> [Tekst]
□ □ □ □ □ □ □
Door Antje von Graevenitz
*Alles begint in de video-kunst met maar één naam: de Koreaan Nam June Paik (1932-2006). Terecht geldt hij als de vader van deze kunst-categorie. Het was Dorine Mignot, curator van het Stedelijk Museum in Amsterdam, die sinds 1974 als vurig pleitbezorger voor video-kunst optrad. Met Paik stuurde ze ook het museum de toekomst in: in 1979 opende daar zijn solo-tentoonstelling (muziek, fluxus, video) als huwelijk tussen beeldende kunst en techniek. Dat gebeurde in 1984 opnieuw met Mignots tentoonstelling ‘The Luminous Image‘ in het Stedelijk. En in 1987 weer met Paik in de over heel Amsterdam verspreide tentoonstelling ‘Century 1987, kunst van nu ontmoet Amsterdams verleden‘, deze keer gemaakt door Sjarel Ex en Els Hoek. Onvergetelijk was toen Paiks bijdrage in het verlaten postkantoor achter het paleis op de Dam, waar hij rondom de vide vanaf de galerij banden van audio-cassettes naar beneden liet dwarrelen. Te beluisteren was er toen helemaal niets, behalve misschien nu en dan geritsel van de banden door wat tocht in de grote ruimte. Ze leken te leven, maar hun informatie bleek onhoorbaar, doods. Deze paradox was toen een zeldzaam grootse ervaring. In de jaren ’70 was deze techniek en vogue, maar haar einde naderde eind jaren ’80. Of Paik het had aangevoeld?
Hij is niet alleen de vader van de video-kunst, maar ook filosoof. Hij studeerde filosofie in München, Freiburg en Keulen voordat hij rond 1960 met zijn kunst vooral in Duitsland naar voren trad. Zijn teksten, oorspronkelijk in gebrekkig Engels en Duits, maken de filosofische kant duidelijk. Vorig jaar werden ze in een lijvige bundel door het MIT in Boston uitgegeven.
Hoe heeft de grote rondreizende tentoonstelling van Paik, die in the Tate Modern in Londen is begonnen en eerst in het gesloten Stedelijk Museum heeft moeten sluimeren, deze tweeledigheid van werk in techniek en filosofie naar voren gebracht? Is het werk achterhaald of nog in al zijn frisheid te beleven?
□ □ □ □ □ □ □
> [Geselecteerde records]

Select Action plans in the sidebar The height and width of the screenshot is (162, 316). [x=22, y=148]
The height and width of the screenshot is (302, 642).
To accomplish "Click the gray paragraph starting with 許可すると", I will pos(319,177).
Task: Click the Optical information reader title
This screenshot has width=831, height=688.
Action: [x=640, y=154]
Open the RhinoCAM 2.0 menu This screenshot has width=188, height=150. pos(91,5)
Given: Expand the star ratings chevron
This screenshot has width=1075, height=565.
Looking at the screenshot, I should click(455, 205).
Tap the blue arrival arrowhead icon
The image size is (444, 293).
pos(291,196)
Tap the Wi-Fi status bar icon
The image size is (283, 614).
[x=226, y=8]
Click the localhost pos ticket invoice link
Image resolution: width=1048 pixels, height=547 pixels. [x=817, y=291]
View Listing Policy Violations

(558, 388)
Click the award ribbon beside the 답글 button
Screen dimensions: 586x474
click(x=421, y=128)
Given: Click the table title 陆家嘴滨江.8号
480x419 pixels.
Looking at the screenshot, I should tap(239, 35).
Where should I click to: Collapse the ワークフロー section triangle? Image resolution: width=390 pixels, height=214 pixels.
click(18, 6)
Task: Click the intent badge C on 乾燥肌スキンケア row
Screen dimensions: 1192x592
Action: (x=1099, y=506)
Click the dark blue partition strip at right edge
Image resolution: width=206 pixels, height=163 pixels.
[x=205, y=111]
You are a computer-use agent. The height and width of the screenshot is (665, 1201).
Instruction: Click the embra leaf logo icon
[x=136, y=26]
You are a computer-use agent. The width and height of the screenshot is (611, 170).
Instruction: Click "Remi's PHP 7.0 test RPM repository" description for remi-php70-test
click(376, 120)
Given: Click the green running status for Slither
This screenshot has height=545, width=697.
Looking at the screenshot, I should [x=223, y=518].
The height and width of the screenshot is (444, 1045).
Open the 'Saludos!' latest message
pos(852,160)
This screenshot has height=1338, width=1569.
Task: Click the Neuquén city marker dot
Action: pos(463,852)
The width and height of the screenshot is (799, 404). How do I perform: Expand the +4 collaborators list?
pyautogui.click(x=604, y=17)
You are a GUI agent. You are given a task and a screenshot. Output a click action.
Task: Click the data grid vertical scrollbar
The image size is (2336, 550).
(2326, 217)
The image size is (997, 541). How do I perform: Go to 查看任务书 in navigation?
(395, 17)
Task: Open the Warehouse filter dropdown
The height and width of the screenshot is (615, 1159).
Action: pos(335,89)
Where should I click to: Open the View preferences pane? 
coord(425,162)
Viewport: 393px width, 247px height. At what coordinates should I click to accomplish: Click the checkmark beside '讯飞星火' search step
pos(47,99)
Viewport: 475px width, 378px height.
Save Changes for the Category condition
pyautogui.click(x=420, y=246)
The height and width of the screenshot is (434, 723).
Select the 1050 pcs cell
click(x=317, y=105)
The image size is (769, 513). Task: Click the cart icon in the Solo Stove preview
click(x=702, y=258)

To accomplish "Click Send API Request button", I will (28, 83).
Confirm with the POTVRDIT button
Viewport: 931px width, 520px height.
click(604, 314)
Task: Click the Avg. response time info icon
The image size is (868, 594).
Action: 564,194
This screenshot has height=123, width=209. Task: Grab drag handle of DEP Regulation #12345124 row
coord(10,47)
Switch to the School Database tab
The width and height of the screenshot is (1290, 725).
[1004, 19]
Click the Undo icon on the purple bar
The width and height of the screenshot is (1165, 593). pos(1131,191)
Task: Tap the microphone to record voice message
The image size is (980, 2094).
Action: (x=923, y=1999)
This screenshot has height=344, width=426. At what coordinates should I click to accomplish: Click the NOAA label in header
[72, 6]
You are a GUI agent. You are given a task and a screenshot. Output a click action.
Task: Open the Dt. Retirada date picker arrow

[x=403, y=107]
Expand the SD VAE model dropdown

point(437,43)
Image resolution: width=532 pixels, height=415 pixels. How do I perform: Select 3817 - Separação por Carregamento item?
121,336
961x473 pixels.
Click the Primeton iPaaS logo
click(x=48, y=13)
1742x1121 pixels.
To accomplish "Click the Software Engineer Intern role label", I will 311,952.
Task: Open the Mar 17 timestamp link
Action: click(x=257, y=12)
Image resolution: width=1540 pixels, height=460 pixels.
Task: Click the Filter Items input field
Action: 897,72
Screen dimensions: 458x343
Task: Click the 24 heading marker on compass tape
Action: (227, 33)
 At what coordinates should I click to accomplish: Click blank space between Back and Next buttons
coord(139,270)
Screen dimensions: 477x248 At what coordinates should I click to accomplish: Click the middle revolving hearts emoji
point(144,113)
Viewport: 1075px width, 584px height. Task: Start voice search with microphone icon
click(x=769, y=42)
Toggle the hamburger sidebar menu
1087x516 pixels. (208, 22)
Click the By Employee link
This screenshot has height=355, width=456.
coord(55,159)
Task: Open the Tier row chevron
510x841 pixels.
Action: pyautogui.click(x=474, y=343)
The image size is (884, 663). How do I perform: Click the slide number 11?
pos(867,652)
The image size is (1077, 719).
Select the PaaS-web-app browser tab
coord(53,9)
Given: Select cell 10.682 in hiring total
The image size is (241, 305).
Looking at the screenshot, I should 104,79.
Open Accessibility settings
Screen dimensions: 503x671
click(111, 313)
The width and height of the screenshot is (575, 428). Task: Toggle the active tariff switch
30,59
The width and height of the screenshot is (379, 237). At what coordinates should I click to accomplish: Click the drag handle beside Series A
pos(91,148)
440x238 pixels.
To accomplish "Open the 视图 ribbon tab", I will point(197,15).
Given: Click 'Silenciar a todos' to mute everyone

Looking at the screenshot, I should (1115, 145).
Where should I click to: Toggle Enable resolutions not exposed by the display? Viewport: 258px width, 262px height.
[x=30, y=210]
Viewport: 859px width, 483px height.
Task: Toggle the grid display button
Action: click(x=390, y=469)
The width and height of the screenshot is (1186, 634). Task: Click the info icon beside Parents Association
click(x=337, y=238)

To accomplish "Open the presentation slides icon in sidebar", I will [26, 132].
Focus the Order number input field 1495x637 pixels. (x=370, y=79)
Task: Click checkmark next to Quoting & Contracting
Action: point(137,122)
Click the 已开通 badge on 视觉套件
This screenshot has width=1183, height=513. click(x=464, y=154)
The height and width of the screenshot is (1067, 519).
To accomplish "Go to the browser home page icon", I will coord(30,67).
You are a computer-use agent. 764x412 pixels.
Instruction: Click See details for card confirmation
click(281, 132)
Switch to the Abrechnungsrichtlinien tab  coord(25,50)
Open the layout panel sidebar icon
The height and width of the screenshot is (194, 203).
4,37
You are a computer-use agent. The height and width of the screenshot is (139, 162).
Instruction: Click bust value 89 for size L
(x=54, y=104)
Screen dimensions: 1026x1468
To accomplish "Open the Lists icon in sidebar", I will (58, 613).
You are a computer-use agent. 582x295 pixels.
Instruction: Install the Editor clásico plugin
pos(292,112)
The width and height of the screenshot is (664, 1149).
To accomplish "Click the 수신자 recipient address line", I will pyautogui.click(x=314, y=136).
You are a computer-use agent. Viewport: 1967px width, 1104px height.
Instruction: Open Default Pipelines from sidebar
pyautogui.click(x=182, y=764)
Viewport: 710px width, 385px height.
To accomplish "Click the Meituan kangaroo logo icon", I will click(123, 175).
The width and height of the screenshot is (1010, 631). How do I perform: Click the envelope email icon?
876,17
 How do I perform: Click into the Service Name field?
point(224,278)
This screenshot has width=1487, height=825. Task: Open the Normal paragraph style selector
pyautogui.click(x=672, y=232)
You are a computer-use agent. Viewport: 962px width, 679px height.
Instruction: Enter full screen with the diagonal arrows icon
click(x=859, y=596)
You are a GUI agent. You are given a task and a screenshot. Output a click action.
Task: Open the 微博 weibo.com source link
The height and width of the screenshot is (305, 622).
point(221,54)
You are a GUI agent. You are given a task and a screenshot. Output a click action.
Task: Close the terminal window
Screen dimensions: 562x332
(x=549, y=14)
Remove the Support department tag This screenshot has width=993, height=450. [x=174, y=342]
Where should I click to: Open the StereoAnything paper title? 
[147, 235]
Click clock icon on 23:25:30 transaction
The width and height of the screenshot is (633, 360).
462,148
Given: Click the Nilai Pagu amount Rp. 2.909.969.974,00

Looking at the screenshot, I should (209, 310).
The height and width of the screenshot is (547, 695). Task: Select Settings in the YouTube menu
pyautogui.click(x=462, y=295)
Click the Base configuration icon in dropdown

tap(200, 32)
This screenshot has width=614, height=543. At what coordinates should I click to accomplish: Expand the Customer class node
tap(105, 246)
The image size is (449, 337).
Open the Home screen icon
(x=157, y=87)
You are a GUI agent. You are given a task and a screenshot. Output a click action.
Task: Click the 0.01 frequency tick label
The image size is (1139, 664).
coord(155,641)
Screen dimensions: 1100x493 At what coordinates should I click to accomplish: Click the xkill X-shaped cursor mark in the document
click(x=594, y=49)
□ □ □ □ □ □ □
> [Opdrachten]
- 1) Geef voor elk van de volgende uitspraken aan of ze klopt met de tekst over Nam June Paik, en citeer de woorden uit de tekst die dat bepalen. (a) Paik studeerde filosofie in München, Freiburg en Keulen. (b) De tentoonstelling 'Century 1987' werd gemaakt door Dorine Mignot. (c) In het verlaten postkantoor waren de neerdwarrelende audiobanden goed te beluisteren.
- 2) Neem de regels van de records opnieuw over, te beginnen bij de regel met "is (665, 1201)." en verder tot en met de regel met "click(604, 314)". Vervang daarin "Instruction" door "Task" en laat al het andere ongewijzigd.
De tekst over Nam June Paik en de records hebben niets met elkaar te maken.

> [Eindantwoorden]
- 1)
(a) Ja: "Hij studeerde filosofie in München, Freiburg en Keulen"
(b) Nee: "deze keer gemaakt door Sjarel Ex en Els Hoek"
(c) Nee: "Te beluisteren was er toen helemaal niets"

- 2)
You are a computer-use agent. The height and width of the screenshot is (665, 1201).
Task: Click the embra leaf logo icon
[x=136, y=26]
You are a computer-use agent. The width and height of the screenshot is (611, 170).
Task: Click "Remi's PHP 7.0 test RPM repository" description for remi-php70-test
click(376, 120)
Given: Click the green running status for Slither
This screenshot has height=545, width=697.
Looking at the screenshot, I should [x=223, y=518].
The height and width of the screenshot is (444, 1045).
Open the 'Saludos!' latest message
pos(852,160)
This screenshot has height=1338, width=1569.
Task: Click the Neuquén city marker dot
Action: pos(463,852)
The width and height of the screenshot is (799, 404). How do I perform: Expand the +4 collaborators list?
pyautogui.click(x=604, y=17)
You are a GUI agent. You are given a task and a screenshot. Output a click action.
Task: Click the data grid vertical scrollbar
The image size is (2336, 550).
(2326, 217)
The image size is (997, 541). How do I perform: Go to 查看任务书 in navigation?
(395, 17)
Task: Open the Warehouse filter dropdown
The height and width of the screenshot is (615, 1159).
Action: pos(335,89)
Where should I click to: Open the View preferences pane? 
coord(425,162)
Viewport: 393px width, 247px height. At what coordinates should I click to accomplish: Click the checkmark beside '讯飞星火' search step
pos(47,99)
Viewport: 475px width, 378px height.
Save Changes for the Category condition
pyautogui.click(x=420, y=246)
The height and width of the screenshot is (434, 723).
Select the 1050 pcs cell
click(x=317, y=105)
The image size is (769, 513). Task: Click the cart icon in the Solo Stove preview
click(x=702, y=258)

To accomplish "Click Send API Request button", I will (28, 83).
Confirm with the POTVRDIT button
Viewport: 931px width, 520px height.
click(604, 314)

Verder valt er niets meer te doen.